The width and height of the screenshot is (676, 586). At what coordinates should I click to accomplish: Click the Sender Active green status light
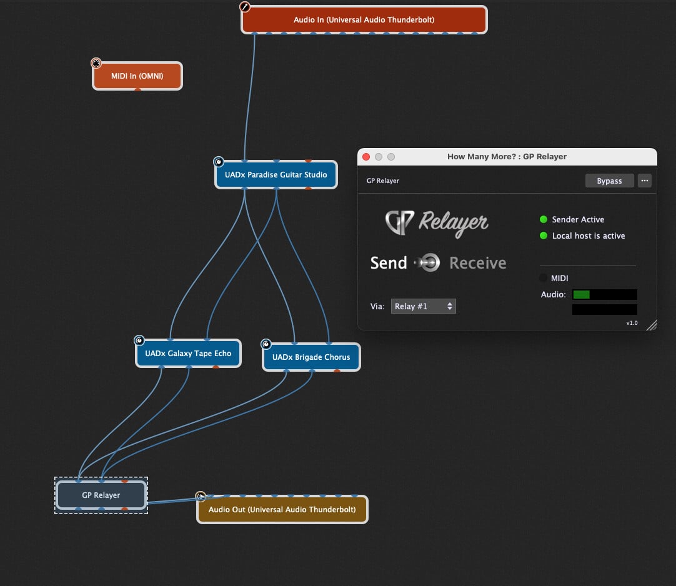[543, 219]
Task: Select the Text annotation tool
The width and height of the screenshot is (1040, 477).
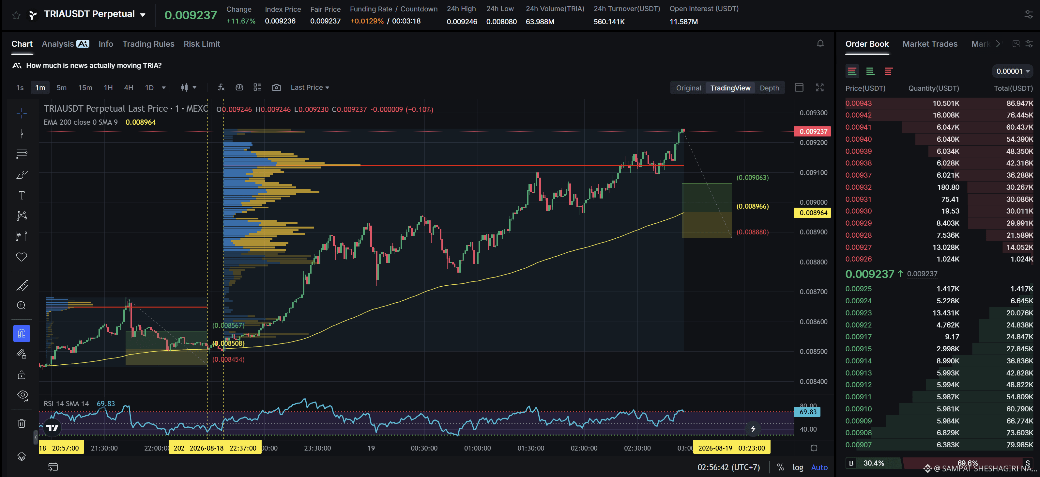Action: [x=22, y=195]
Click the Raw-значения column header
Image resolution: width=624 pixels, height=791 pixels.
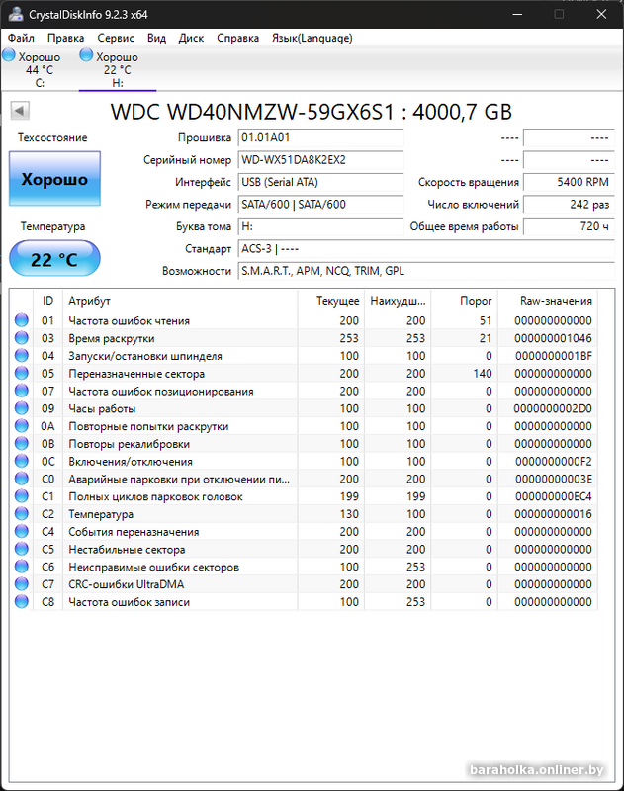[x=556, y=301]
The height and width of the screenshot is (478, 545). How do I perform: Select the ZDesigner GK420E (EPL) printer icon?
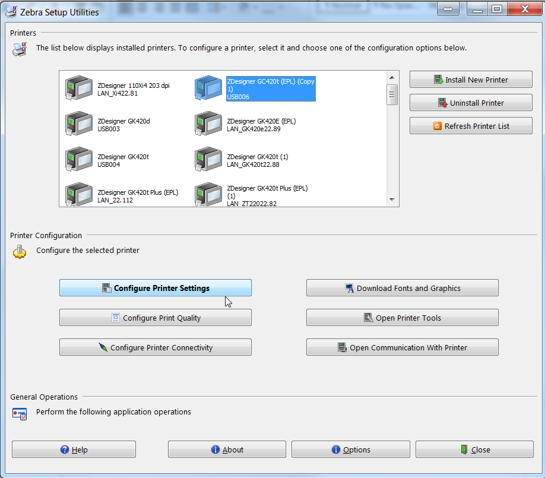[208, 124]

========

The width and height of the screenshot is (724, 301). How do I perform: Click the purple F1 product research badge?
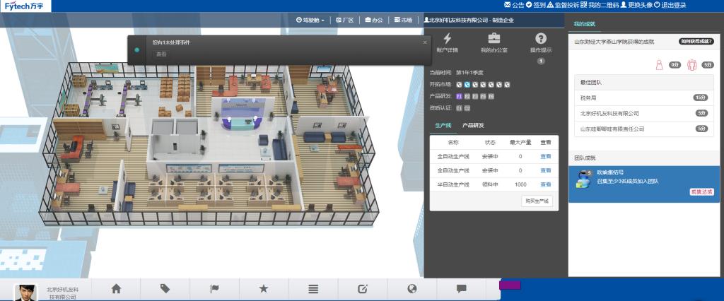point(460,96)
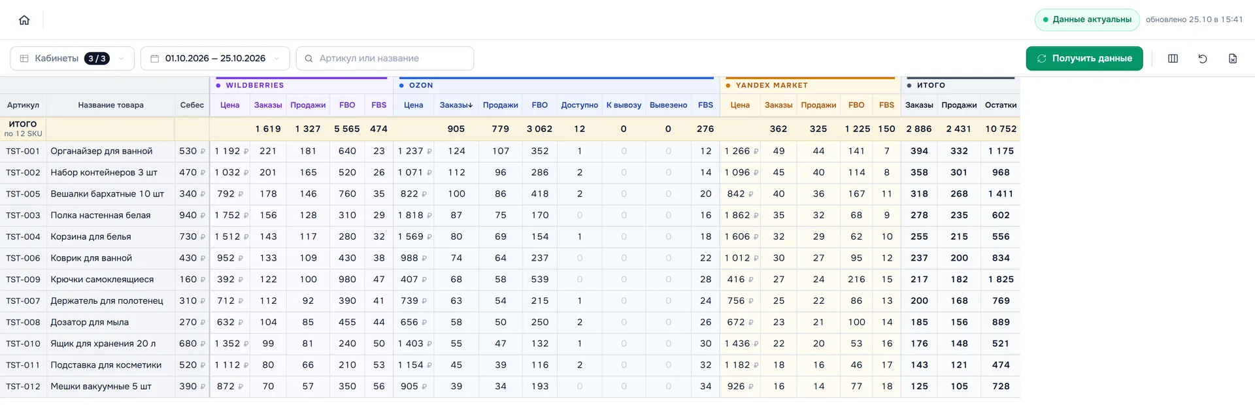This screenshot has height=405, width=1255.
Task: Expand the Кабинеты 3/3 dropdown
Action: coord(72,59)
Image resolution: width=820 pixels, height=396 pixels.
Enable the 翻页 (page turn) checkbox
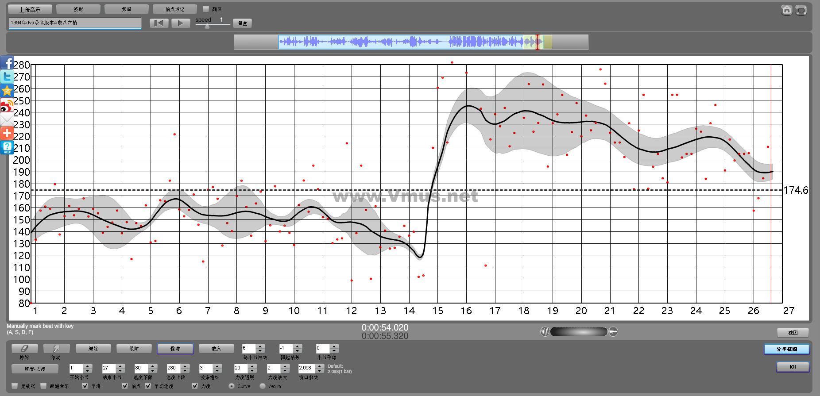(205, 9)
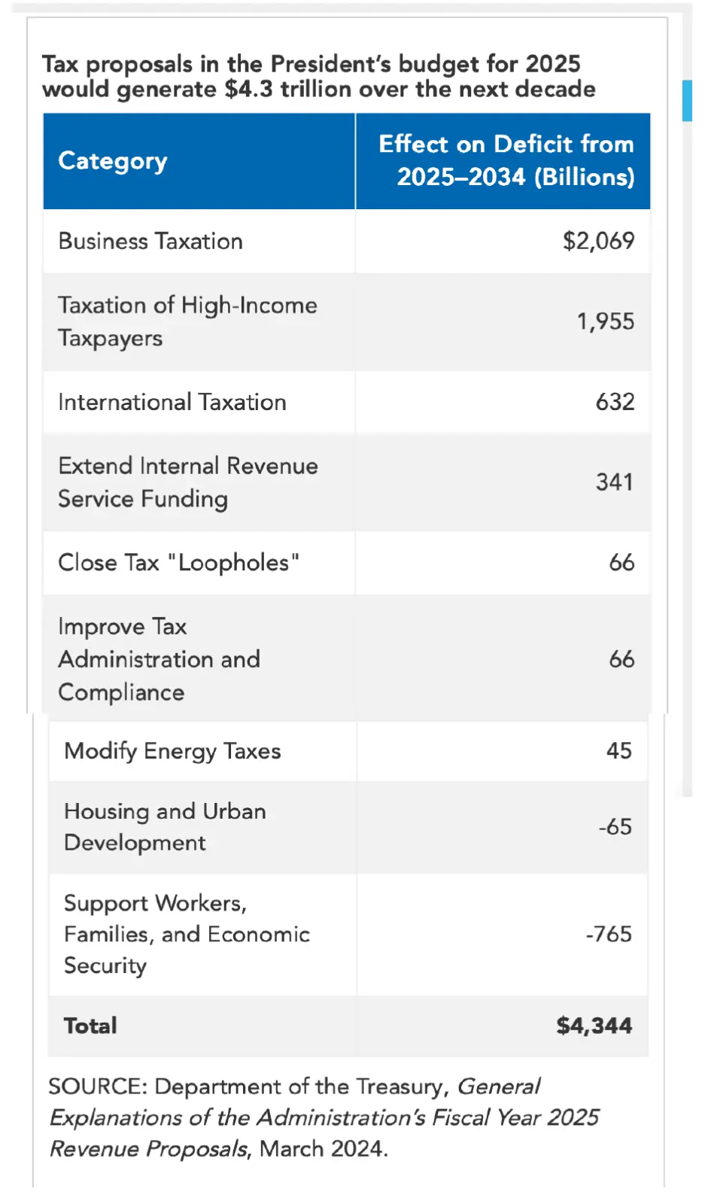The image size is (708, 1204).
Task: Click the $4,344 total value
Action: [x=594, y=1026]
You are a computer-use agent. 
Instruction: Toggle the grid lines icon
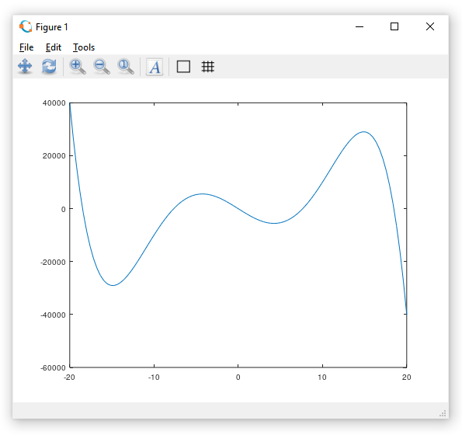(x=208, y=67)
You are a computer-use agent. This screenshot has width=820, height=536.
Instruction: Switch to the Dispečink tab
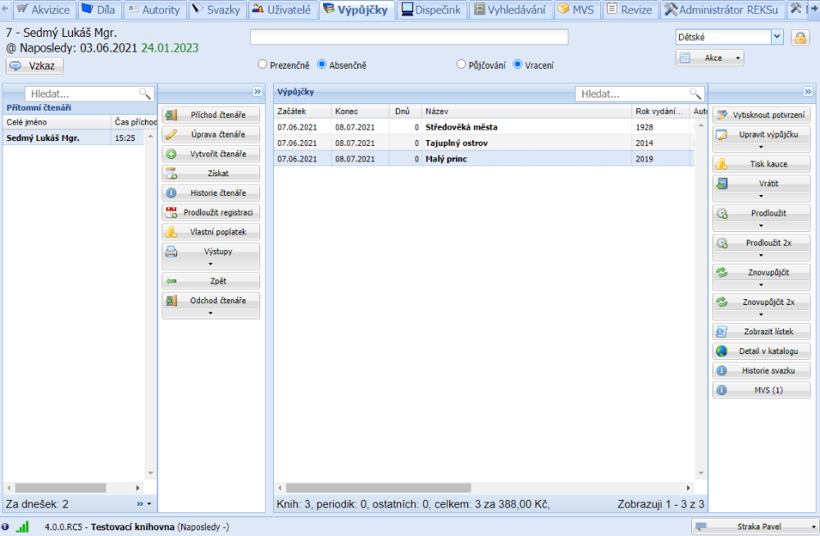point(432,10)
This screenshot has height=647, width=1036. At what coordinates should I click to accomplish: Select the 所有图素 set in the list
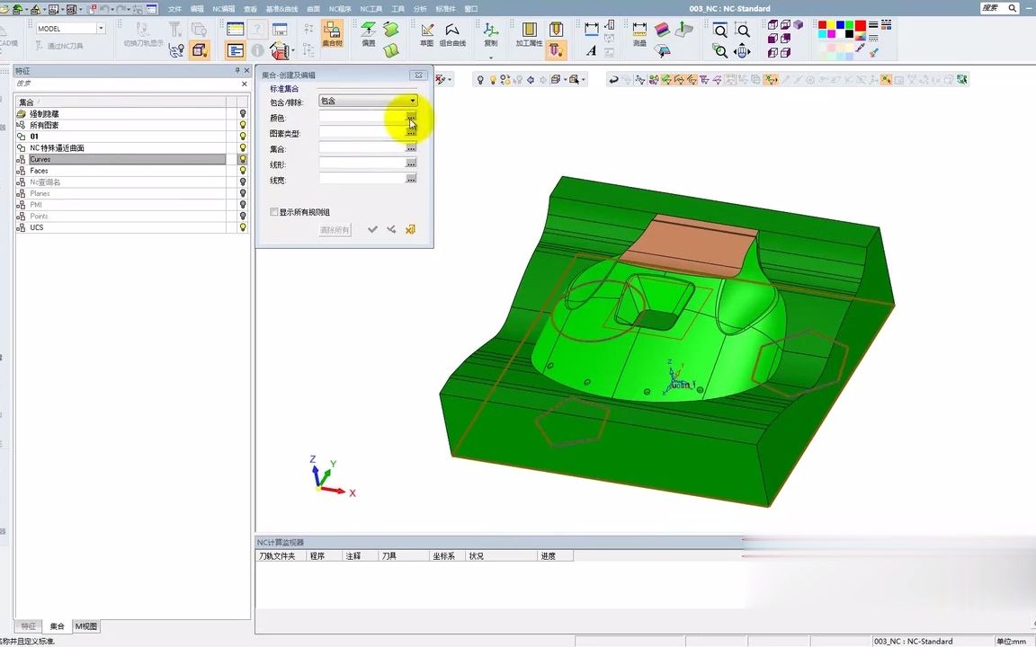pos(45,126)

========

Work instruction: Scan the records for lines that hold "computer", and reproduce each one you find.

Solution to the problem:
You are a computer-use agent. 
You are a computer-use agent. This screenshot has width=820, height=536.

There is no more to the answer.